[TEKS BACAAN]:
Bisnis.com, PURWAKARTA - Tradisi dan budaya masyarakat merupakan salah satu identitas sebuah daerah. Hampir seluruh daerah di Indonesia, memiliki ciri khas kebudayaan masing-masing. Sama halnya seperti di Kabupaten Purwakarta.
Sejauh ini, mungkin tak banyak orang yang tahu jika di kabupaten kecil yang mengedepankan spirit kebudayaan dalam pembangunannya itu banyak produk kebudayaan yang melegenda. Di antaranya, terdapat di Desa Mekarjaya, Kecamatan Kiarapedes.
Sampai saat ini, di wilayah paling ujung Selatan Purwakarta itu masyarakatnya masih memegang teguh tradisi nenek moyangnya. Salah satunya, dari cara mereka bertani.
Di desa itu, ada salah satu tradisi masyarakat yakni 'Nabung' padi di sebuah tempat penyimpanan tradisional (Leuit) yang sampai saat ini masih jalankan.
Selain pola nabung padi untuk ketahanan masyarakat itu sendiri, cara bertaninya pun masih sangat tradisional. Misalnya, menggiling padi dengan cara ditumbuk atau konvensional.
Siapa sangka, tradisi masyarakat di desa tersebut ternyata menarik perhatian Balai Pelestari Nilai Budaya (BPNB) Provinsi Jawa Barat. Belum lama ini, BPNB membuat dokumentari yang menceritakan bagaimana masyarakat di sana memegang teguh tradisi kebudayaan nenek moyangnya.
Uniknya, pembuatan film dokumentari itu dikemas menjadi sebuah sinetron bergenre horor komedi. Dalam pembuatan dokumentari itu, BPNB menggandeng PH Suhita Zenza Sinema.
Produser PH Suhita Zenza Sinema, Adi Basuki menuturkan, pihaknya sengaja membuat dokumentari kebudayaan ini dengan kemasan berbeda. Menurutnya, dengan dikemas menjadi sebuah sinetron atau fil pendek seperti ini bisa dinikmati berbagai kalangan, tak terkecuali anak-anak.

[DATA YANG DIBERIKAN]:
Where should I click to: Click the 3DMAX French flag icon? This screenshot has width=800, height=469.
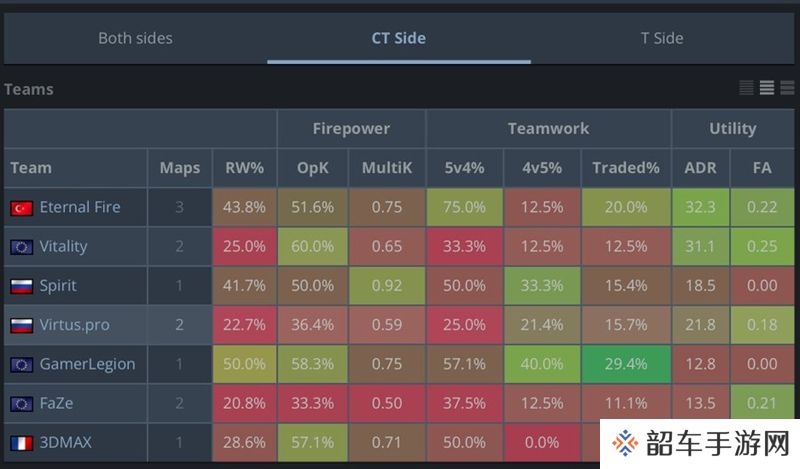point(21,443)
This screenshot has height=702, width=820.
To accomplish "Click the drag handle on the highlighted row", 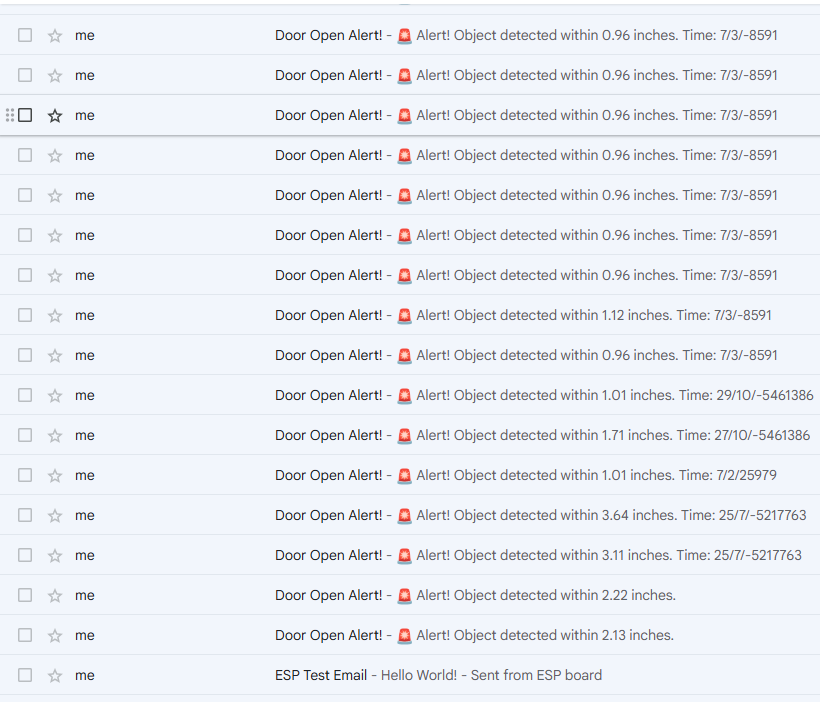I will 10,115.
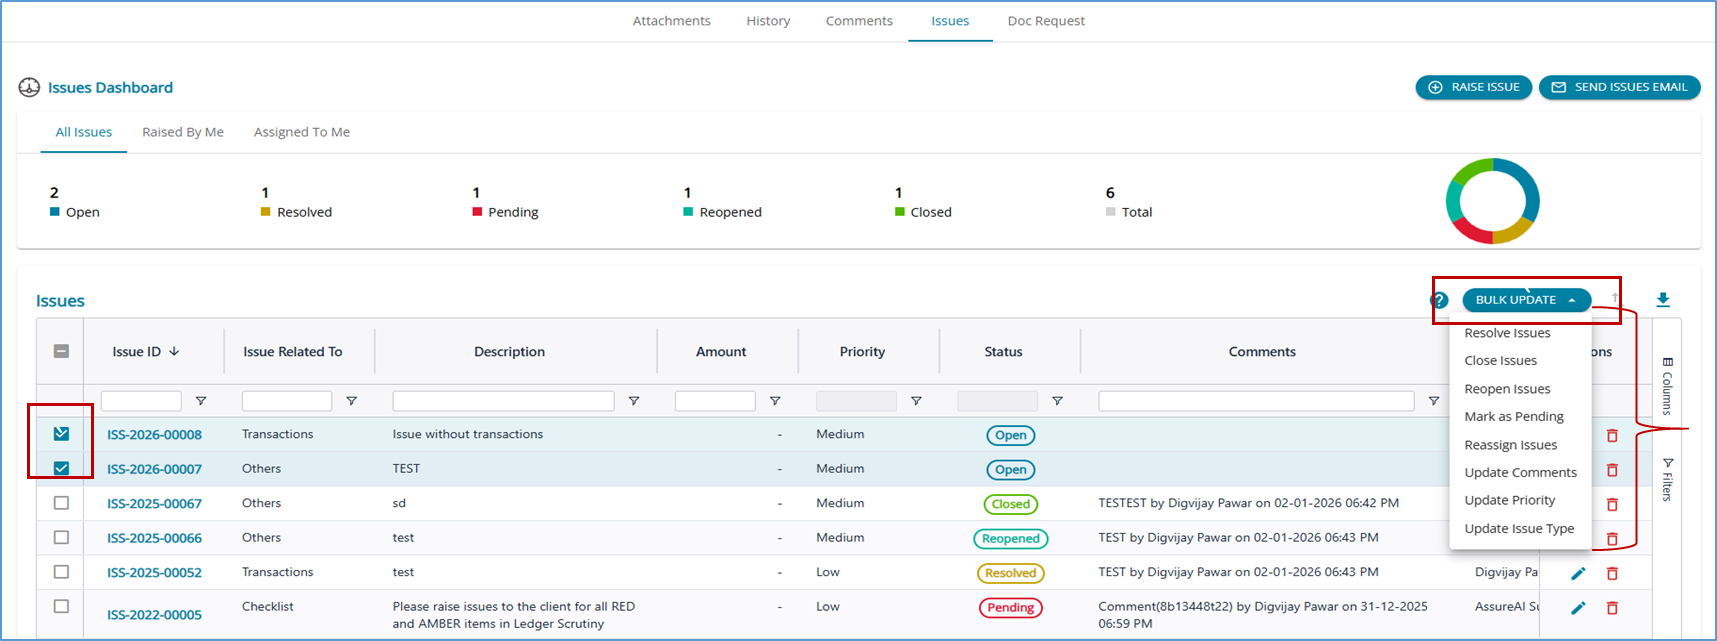Expand the Filters side panel
Image resolution: width=1717 pixels, height=641 pixels.
point(1667,480)
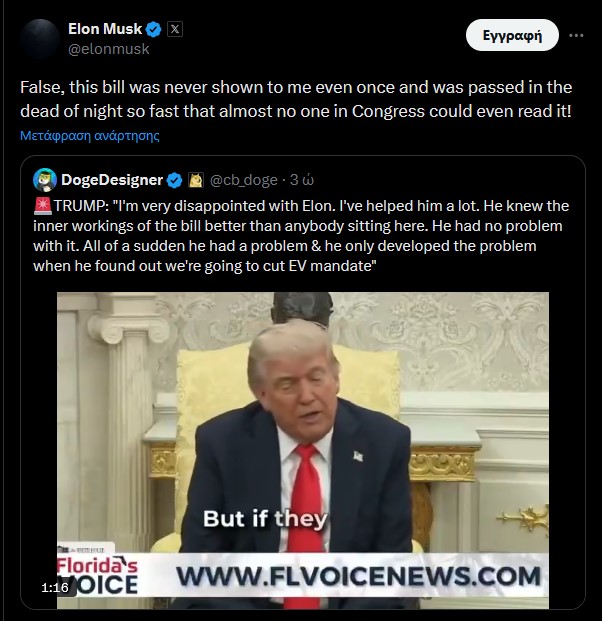
Task: Click the Μετάφραση ανάρτησης translate link
Action: [x=90, y=136]
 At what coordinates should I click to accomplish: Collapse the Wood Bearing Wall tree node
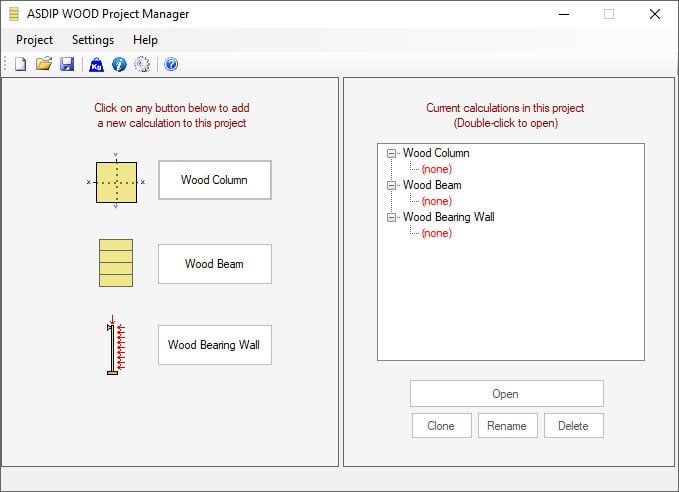[x=392, y=217]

[TUGAS ANDA]:
Perbarui bagian teks bacaan dari "Uniknya, pembuatan film" sampai "tak terkecuali anak-anak." dengan mengganti "sinetron" menjadi "drama televisi", lalu tuliskan bagian itu secara utuh. Item-item tersebut tidak berhubungan dengan teks bacaan.

[JAWABAN TUGAS]:
Uniknya, pembuatan film dokumentari itu dikemas menjadi sebuah drama televisi bergenre horor komedi. Dalam pembuatan dokumentari itu, BPNB menggandeng PH Suhita Zenza Sinema.
Produser PH Suhita Zenza Sinema, Adi Basuki menuturkan, pihaknya sengaja membuat dokumentari kebudayaan ini dengan kemasan berbeda. Menurutnya, dengan dikemas menjadi sebuah drama televisi atau fil pendek seperti ini bisa dinikmati berbagai kalangan, tak terkecuali anak-anak.